Wszystko miało swój początek w miniony weekend. W sobotę (18.01.2020) w Mąkowarsku ktoś podpalił drewnianą stodołę z balotami słomy, które uległy częściowemu spaleniu. Pokrzywdzony oszacował straty na 3 tys. zł. Natomiast w niedzielę (19.01.2020) w miejscowości Dziedzinek podpalony został niezamieszkały dom jednorodzinny. W wyniku pożaru budynek uległ całkowitemu spaleniu. Straty oszacowano na 50 tys. zł. Na miejscu byli policjanci z Koronowa.
- Funkcjonariusze z udziałem biegłego do spraw pożarnictwa przeprowadzili oględziny i zabezpieczyli ślady.
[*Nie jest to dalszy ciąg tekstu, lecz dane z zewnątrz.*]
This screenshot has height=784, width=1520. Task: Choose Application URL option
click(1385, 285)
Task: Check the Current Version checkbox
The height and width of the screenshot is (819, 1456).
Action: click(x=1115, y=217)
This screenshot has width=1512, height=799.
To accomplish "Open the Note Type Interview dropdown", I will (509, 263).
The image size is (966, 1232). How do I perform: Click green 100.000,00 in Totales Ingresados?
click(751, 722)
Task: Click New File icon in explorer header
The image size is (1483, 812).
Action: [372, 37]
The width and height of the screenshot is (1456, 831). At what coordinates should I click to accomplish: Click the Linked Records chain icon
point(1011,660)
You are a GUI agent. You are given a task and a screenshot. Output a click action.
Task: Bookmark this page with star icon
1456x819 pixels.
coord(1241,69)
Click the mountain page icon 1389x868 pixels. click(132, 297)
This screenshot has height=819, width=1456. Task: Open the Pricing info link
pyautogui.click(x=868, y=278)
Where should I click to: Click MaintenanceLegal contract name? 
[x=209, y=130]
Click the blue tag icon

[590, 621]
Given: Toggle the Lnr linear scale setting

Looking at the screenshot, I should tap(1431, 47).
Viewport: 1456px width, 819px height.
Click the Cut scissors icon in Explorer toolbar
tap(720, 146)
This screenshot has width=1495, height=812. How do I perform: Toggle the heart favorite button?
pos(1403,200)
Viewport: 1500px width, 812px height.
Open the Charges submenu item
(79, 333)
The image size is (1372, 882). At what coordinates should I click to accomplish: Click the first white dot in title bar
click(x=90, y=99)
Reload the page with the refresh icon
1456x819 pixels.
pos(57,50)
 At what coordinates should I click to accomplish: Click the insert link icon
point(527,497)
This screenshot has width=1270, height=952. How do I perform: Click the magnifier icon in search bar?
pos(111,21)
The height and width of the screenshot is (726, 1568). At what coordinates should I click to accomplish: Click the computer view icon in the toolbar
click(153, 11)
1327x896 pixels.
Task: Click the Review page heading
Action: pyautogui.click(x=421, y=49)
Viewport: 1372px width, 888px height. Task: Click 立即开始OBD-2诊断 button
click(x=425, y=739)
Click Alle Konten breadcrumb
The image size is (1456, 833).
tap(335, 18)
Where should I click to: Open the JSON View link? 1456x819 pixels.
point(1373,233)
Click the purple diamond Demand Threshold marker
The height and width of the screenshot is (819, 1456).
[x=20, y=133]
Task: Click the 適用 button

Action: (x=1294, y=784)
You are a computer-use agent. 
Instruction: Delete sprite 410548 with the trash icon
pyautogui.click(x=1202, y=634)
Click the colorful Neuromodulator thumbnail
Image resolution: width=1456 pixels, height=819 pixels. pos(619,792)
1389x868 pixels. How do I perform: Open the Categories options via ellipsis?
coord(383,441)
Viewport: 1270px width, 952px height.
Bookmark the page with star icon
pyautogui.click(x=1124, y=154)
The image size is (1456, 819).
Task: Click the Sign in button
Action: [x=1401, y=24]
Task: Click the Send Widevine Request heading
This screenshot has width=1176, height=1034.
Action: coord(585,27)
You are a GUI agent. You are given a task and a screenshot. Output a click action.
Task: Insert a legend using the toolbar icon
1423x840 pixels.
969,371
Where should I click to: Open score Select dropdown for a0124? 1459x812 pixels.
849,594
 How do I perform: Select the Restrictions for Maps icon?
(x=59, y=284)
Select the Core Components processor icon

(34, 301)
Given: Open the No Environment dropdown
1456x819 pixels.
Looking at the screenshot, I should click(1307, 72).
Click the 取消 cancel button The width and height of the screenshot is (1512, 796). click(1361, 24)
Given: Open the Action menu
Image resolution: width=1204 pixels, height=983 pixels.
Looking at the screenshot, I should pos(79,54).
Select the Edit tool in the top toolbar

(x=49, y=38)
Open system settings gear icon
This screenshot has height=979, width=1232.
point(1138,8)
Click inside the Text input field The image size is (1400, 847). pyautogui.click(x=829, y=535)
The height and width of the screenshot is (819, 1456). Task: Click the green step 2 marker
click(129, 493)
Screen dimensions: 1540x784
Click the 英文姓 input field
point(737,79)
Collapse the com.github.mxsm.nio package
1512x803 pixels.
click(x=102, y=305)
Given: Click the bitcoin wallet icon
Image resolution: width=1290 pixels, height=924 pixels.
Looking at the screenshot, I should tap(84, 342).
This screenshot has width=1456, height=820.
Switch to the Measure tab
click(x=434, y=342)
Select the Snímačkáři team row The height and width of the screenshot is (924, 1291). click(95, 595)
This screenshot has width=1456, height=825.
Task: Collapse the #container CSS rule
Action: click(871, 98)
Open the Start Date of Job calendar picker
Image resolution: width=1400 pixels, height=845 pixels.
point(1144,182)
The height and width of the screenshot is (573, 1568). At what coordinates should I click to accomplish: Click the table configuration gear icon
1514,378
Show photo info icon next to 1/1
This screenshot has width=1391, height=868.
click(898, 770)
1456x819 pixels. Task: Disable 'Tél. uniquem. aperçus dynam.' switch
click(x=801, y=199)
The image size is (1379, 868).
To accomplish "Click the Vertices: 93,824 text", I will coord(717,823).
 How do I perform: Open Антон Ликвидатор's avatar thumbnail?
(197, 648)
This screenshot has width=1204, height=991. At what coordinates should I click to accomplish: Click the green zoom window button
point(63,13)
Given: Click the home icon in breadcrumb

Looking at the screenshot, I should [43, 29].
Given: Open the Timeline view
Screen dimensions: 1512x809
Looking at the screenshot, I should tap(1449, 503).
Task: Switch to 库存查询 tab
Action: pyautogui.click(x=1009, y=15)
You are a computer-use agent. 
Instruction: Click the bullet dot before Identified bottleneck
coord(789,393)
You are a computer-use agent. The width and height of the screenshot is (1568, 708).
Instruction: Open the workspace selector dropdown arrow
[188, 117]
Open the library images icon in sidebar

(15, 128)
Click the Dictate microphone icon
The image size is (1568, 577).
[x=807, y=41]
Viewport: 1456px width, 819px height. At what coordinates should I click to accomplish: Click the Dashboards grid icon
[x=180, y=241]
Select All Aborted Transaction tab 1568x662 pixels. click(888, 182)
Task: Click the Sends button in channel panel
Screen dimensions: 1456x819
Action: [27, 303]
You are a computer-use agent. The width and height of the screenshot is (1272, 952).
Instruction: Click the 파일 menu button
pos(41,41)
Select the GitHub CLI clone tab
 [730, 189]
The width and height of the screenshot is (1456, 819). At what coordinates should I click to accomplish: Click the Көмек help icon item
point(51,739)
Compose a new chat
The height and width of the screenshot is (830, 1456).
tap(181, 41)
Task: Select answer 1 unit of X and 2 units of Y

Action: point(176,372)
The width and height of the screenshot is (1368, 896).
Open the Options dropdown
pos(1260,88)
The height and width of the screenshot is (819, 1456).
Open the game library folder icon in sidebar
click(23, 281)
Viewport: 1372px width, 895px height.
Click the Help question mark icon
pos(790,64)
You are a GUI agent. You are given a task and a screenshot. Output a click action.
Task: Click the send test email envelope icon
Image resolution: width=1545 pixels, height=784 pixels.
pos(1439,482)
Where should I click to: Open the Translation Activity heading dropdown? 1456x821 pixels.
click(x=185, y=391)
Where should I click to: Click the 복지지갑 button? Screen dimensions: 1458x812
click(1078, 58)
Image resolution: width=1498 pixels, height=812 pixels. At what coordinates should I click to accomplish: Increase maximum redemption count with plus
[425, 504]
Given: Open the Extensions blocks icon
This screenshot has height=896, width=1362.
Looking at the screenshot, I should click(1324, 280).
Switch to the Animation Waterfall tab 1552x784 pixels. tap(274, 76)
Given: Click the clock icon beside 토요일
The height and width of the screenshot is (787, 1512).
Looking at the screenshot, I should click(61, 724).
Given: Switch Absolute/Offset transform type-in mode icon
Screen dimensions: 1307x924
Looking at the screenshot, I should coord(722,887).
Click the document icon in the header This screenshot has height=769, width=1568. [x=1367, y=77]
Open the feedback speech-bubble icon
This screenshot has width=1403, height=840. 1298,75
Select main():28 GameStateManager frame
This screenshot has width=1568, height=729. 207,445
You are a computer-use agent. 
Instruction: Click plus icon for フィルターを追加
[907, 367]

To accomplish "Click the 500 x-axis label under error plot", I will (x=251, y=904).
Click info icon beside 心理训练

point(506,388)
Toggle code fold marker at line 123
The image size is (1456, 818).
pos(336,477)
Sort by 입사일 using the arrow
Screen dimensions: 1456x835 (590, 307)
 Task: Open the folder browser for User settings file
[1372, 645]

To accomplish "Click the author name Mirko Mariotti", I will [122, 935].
Analiza zgromadzonego materiału dowodowego pozwoliła kryminalnym na wytypowanie podejrzewanych. Koronowscy policjanci zatrzymali do sprawy dwie osoby. Jedna z nich została przesłuchana w charakterze świadka i zwolniona. Natomiast druga usłyszała zarzuty. 21-latek będzie odpowiadać za uszkodzenie mienia. Funkcjonariusze ustalili, że to nie jedyne podpalenia na jego koncie. Udowodnili mu łącznie pięć przestępstw - wyjaśnia kom. Przemysław Słomski z KWP w Bydgoszczy.
Jak udało się ustalić, do pierwszego podpalania przez podejrzanego doszło dokładnie 1 maja 2019 roku. Wówczas koronowscy policjanci otrzymali zgłoszenie o podpaleniu drewnianej stodoły na terenie Mąkowarska. Znajdujące się w środku budynku baloty słomy uległy całkowitemu spaleniu. Kolejne dwa podpalenia miały miejsce w lipcu i sierpniu, również na terenie Mąkowarska. Tym razem podpalił słomę znajdującą się w okienku piwnicznym niezamieszkałego domu, który uległ częściowemu spaleniu, a straty oszacowano na 100 tys. zł.
Teraz 21-latek za swoje zachowanie będzie odpowiadać przed sądem.